━━ Information given ━━

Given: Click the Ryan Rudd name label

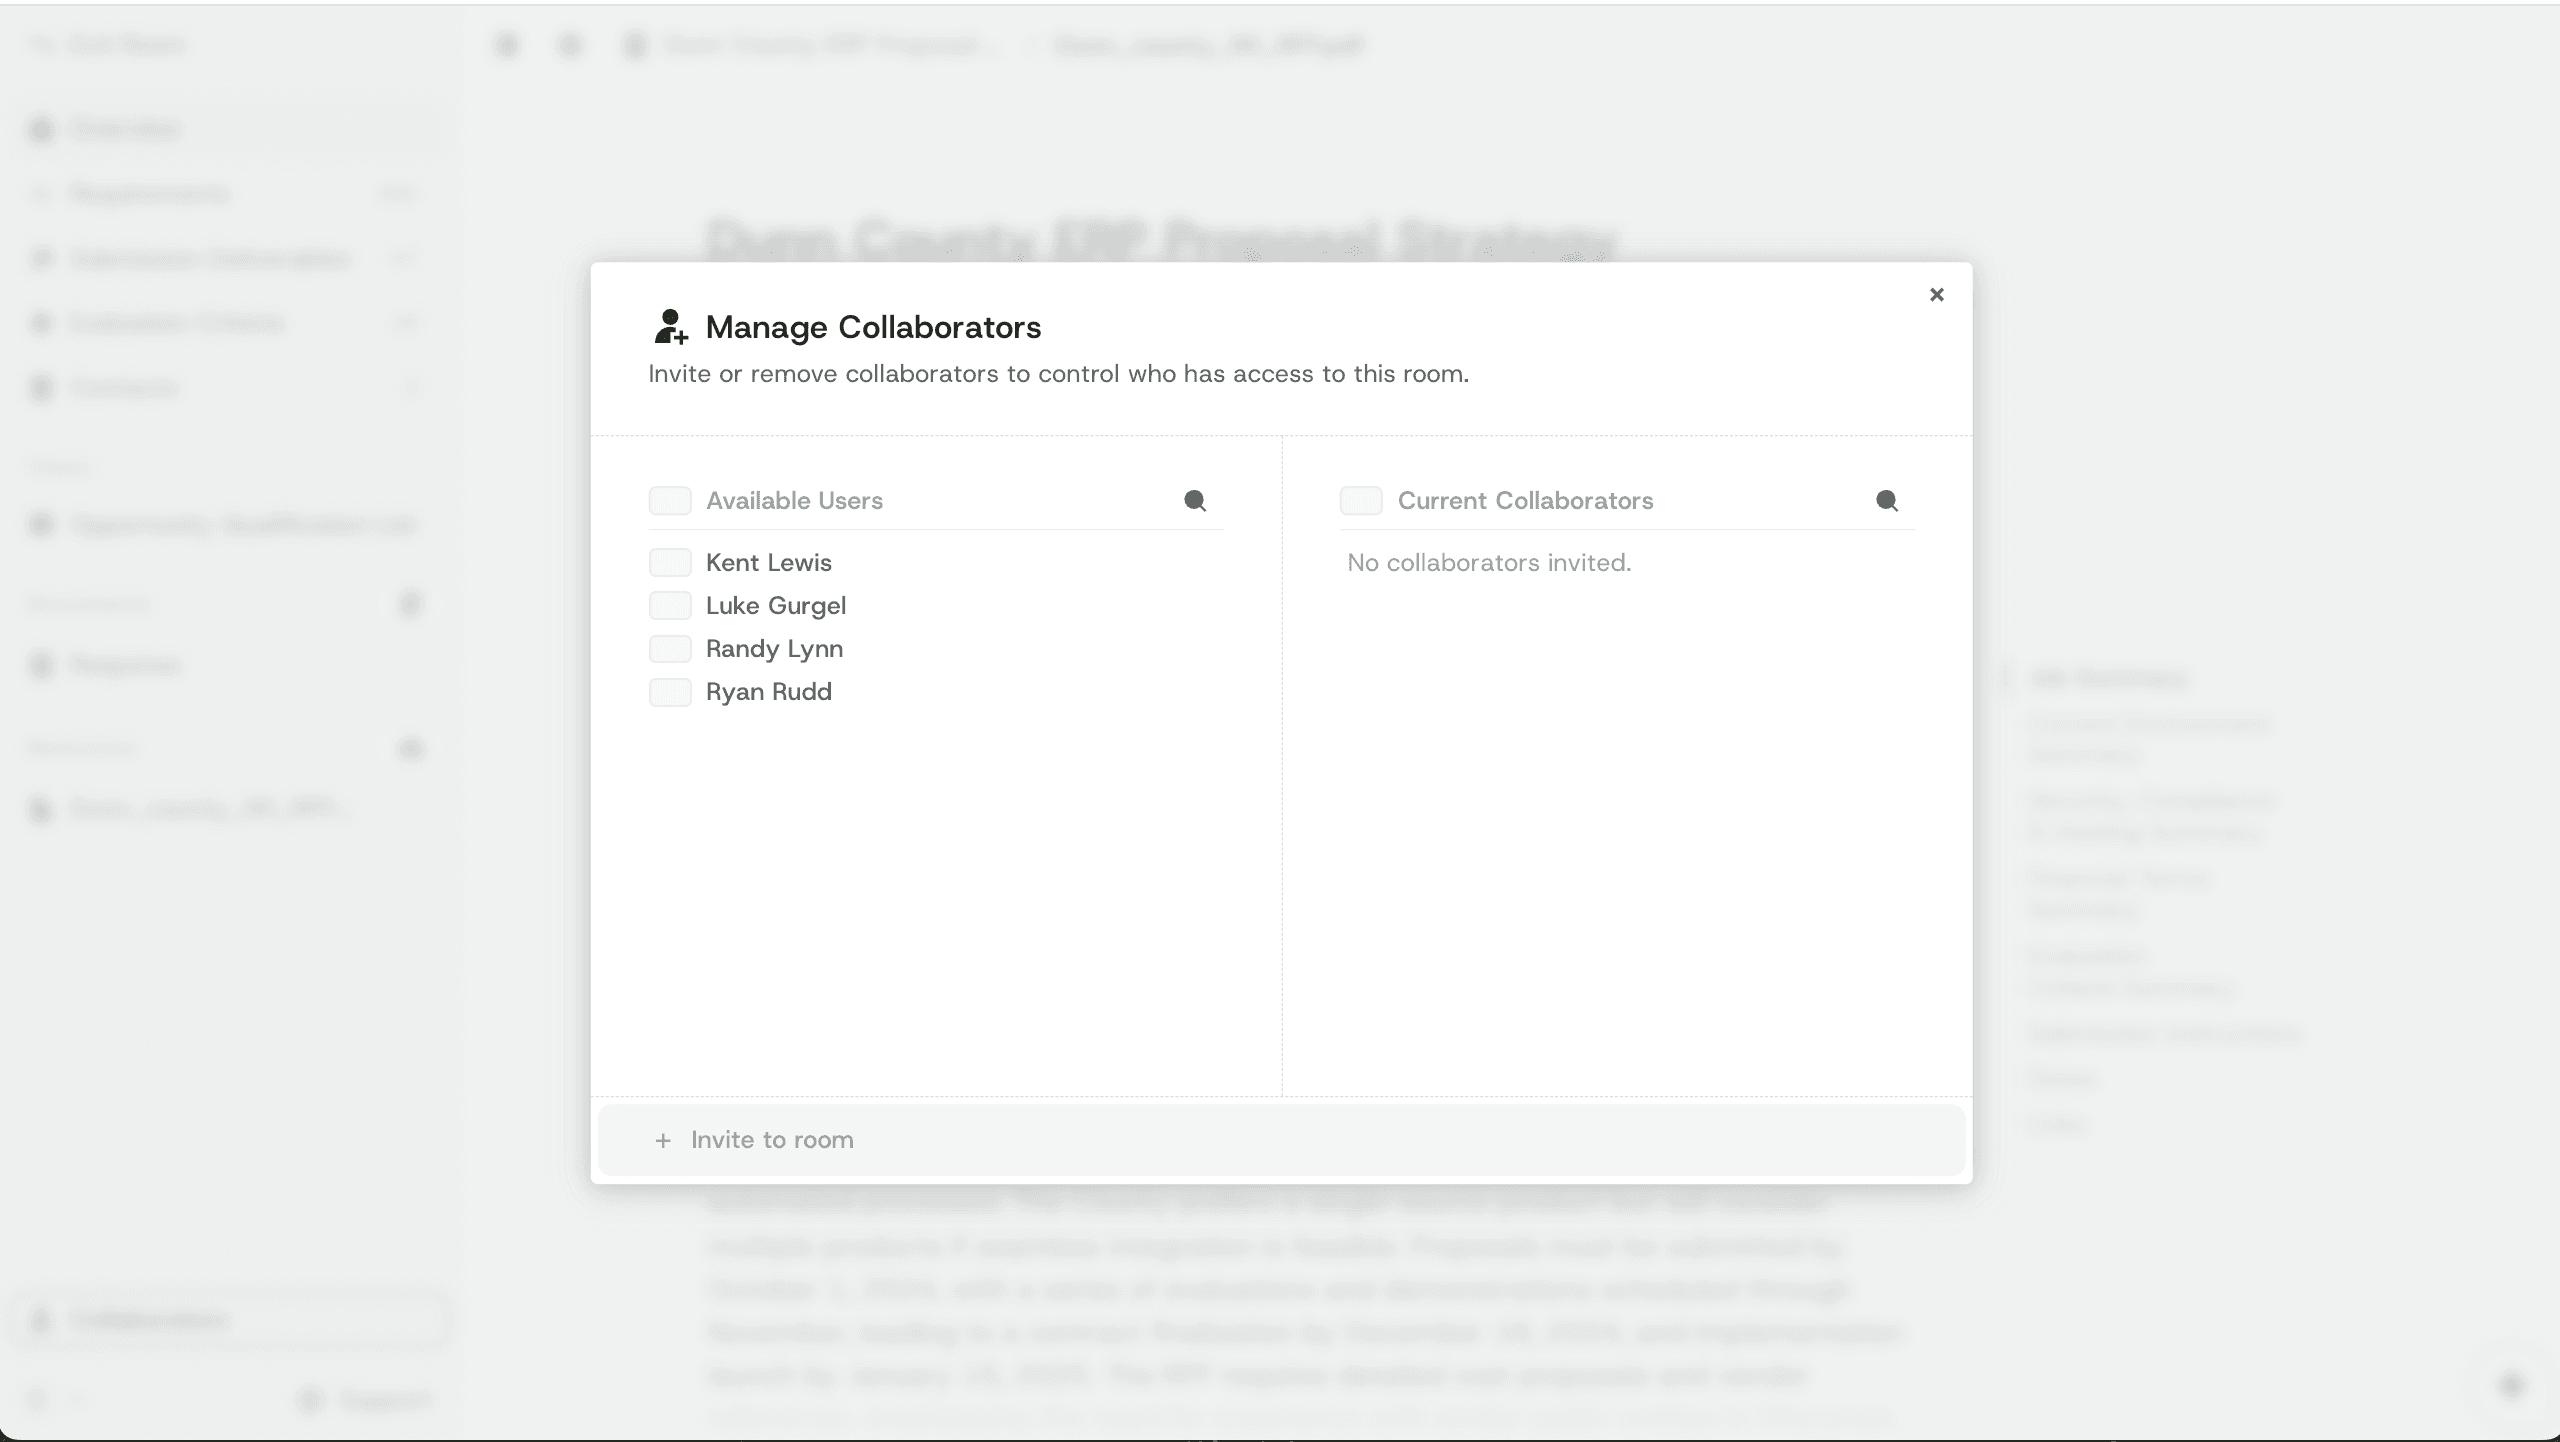Looking at the screenshot, I should coord(767,691).
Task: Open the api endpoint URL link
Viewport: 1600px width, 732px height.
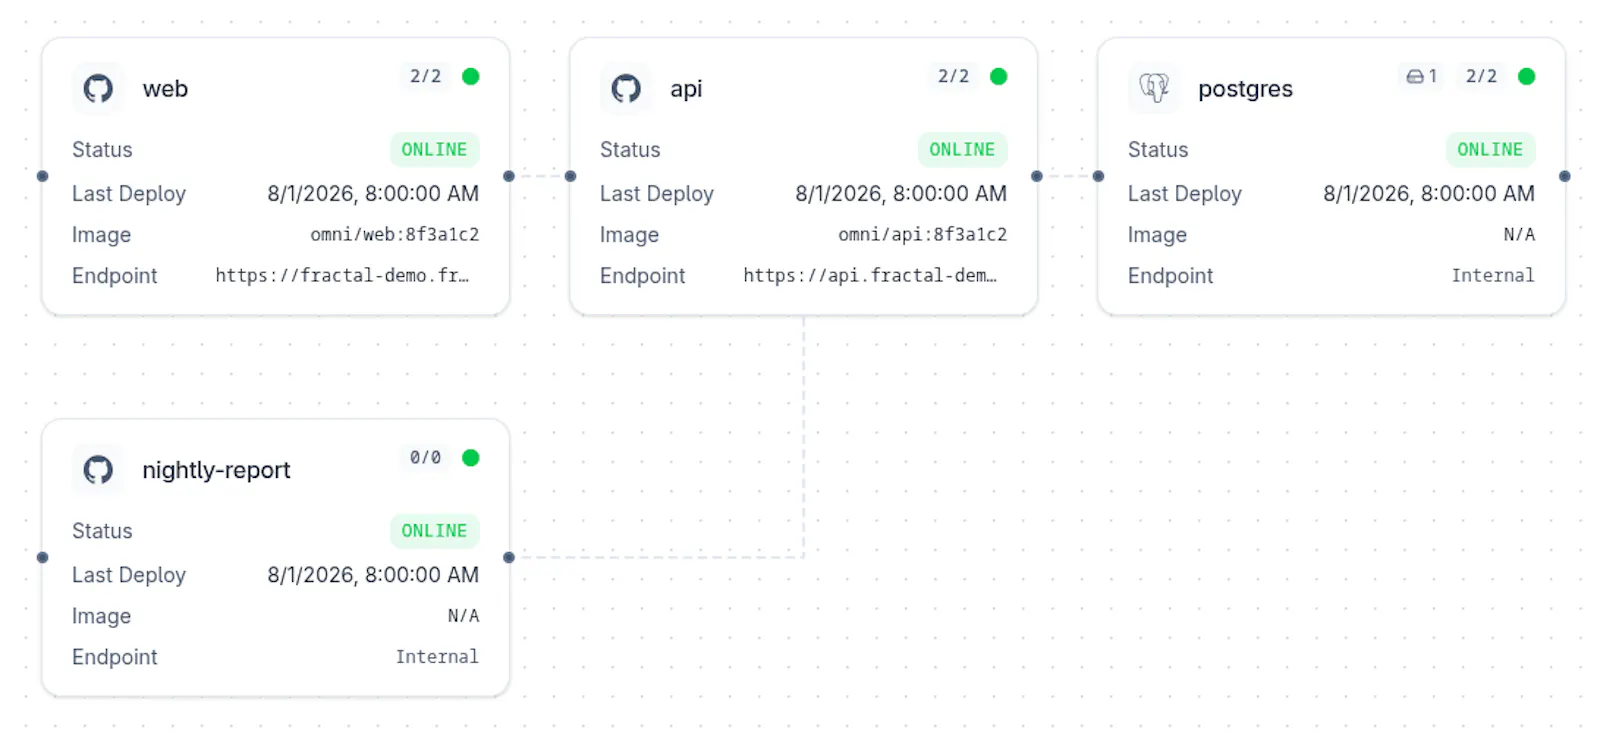Action: 870,275
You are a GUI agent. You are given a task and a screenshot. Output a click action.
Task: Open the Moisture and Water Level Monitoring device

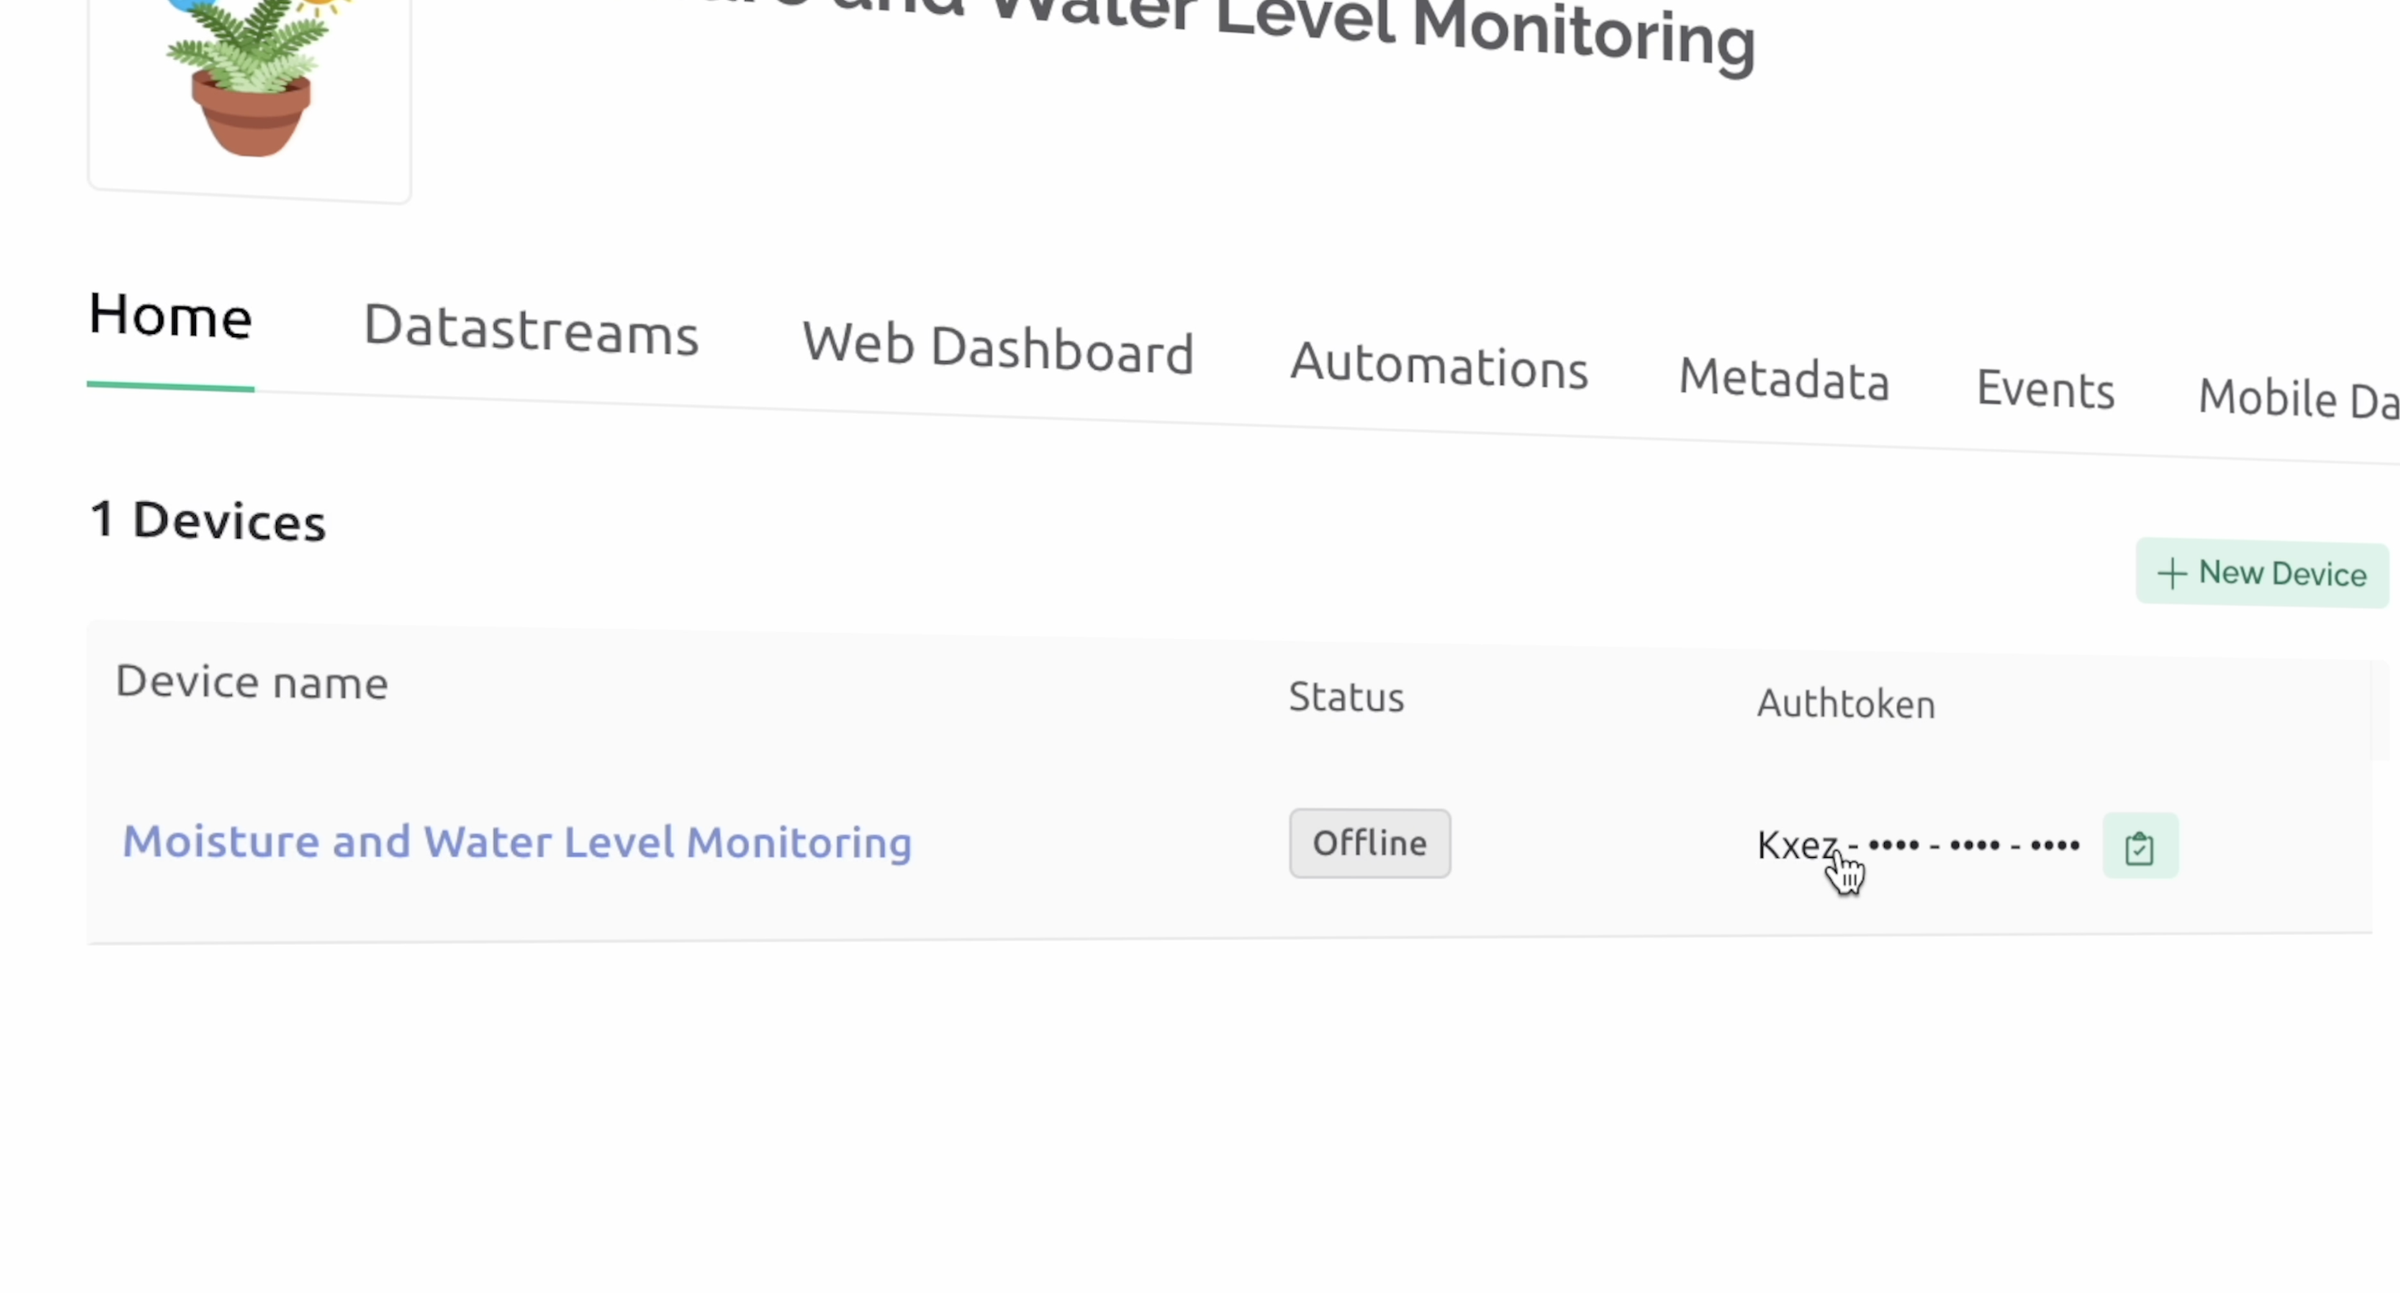tap(517, 842)
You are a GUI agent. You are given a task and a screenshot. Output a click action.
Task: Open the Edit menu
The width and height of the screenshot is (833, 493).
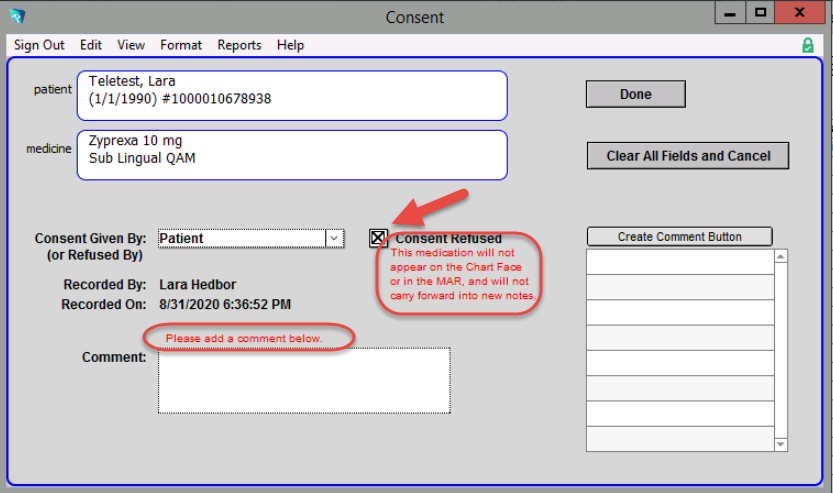coord(91,45)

━━━

Task description
Format the entries as a JSON list of strings, one string per line, from the line containing "Task: Open the api endpoint URL link" through the final line of the entries, both included, with blank lines dropped. Leave the pictures out.

Task solution
[
  "Task: Open the api endpoint URL link",
  "Viewport: 1600px width, 732px height.",
  "Action: 870,275",
  "You are a GUI agent. You are given a task and a screenshot. Output a click action.",
  "Task: Open the Moisture and Water Level Monitoring device",
  "tap(517, 842)",
  "You are a GUI agent. You are given a task and a screenshot. Output a click action.",
  "Task: Open the Edit menu",
  "The width and height of the screenshot is (833, 493).",
  "coord(91,45)"
]